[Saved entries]
+++
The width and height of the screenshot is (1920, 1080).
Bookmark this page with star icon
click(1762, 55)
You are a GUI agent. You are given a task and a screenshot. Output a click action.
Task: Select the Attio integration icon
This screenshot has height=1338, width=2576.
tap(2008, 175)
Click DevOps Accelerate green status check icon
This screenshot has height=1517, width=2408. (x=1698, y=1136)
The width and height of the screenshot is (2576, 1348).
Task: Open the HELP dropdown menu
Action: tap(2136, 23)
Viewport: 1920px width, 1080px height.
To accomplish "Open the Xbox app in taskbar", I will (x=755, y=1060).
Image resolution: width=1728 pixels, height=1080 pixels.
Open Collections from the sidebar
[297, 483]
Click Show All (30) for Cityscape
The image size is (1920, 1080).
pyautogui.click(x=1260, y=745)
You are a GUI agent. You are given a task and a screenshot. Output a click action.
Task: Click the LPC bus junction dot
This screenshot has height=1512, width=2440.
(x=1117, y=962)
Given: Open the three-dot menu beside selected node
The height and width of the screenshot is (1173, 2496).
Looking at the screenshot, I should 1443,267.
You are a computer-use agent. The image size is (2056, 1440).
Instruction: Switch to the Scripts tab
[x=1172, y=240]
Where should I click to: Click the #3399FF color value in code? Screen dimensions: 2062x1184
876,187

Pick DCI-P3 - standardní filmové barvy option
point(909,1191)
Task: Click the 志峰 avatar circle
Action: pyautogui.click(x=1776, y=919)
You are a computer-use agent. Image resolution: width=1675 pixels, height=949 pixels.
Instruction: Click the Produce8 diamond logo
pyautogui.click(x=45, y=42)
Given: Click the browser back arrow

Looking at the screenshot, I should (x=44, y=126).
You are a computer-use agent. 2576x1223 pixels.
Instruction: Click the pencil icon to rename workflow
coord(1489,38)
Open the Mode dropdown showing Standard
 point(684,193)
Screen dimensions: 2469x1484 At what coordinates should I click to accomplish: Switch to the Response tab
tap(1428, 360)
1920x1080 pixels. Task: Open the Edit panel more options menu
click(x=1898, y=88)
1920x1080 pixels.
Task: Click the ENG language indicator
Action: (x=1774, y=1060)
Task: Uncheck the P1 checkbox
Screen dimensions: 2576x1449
+++
▶ HOW TO COMPLETE THIS TASK: The lines above are to be retyped exactly, with none omitted.

▶ RESPONSE TO THIS EXERCISE:
The width and height of the screenshot is (1920, 1080).
Bookmark this page with star icon
click(1762, 55)
You are a GUI agent. You are given a task and a screenshot. Output a click action.
Task: Select the Attio integration icon
This screenshot has height=1338, width=2576.
tap(2008, 175)
Click DevOps Accelerate green status check icon
This screenshot has height=1517, width=2408. (x=1698, y=1136)
The width and height of the screenshot is (2576, 1348).
Task: Open the HELP dropdown menu
Action: tap(2136, 23)
Viewport: 1920px width, 1080px height.
To accomplish "Open the Xbox app in taskbar", I will (x=755, y=1060).
Image resolution: width=1728 pixels, height=1080 pixels.
Open Collections from the sidebar
[297, 483]
Click Show All (30) for Cityscape
The image size is (1920, 1080).
pyautogui.click(x=1260, y=745)
You are a GUI agent. You are given a task and a screenshot. Output a click action.
Task: Click the LPC bus junction dot
This screenshot has height=1512, width=2440.
(x=1117, y=962)
Given: Open the three-dot menu beside selected node
The height and width of the screenshot is (1173, 2496).
Looking at the screenshot, I should 1443,267.
You are a computer-use agent. The image size is (2056, 1440).
Instruction: Switch to the Scripts tab
[x=1172, y=240]
Where should I click to: Click the #3399FF color value in code? Screen dimensions: 2062x1184
876,187

Pick DCI-P3 - standardní filmové barvy option
point(909,1191)
Task: Click the 志峰 avatar circle
Action: pyautogui.click(x=1776, y=919)
You are a computer-use agent. Image resolution: width=1675 pixels, height=949 pixels.
Instruction: Click the Produce8 diamond logo
pyautogui.click(x=45, y=42)
Given: Click the browser back arrow

Looking at the screenshot, I should (x=44, y=126).
You are a computer-use agent. 2576x1223 pixels.
Instruction: Click the pencil icon to rename workflow
coord(1489,38)
Open the Mode dropdown showing Standard
 point(684,193)
Screen dimensions: 2469x1484 At what coordinates should I click to accomplish: Switch to the Response tab
tap(1428, 360)
1920x1080 pixels. Task: Open the Edit panel more options menu
click(x=1898, y=88)
1920x1080 pixels.
Task: Click the ENG language indicator
Action: (x=1774, y=1060)
Task: Uncheck the P1 checkbox
Screen dimensions: 2576x1449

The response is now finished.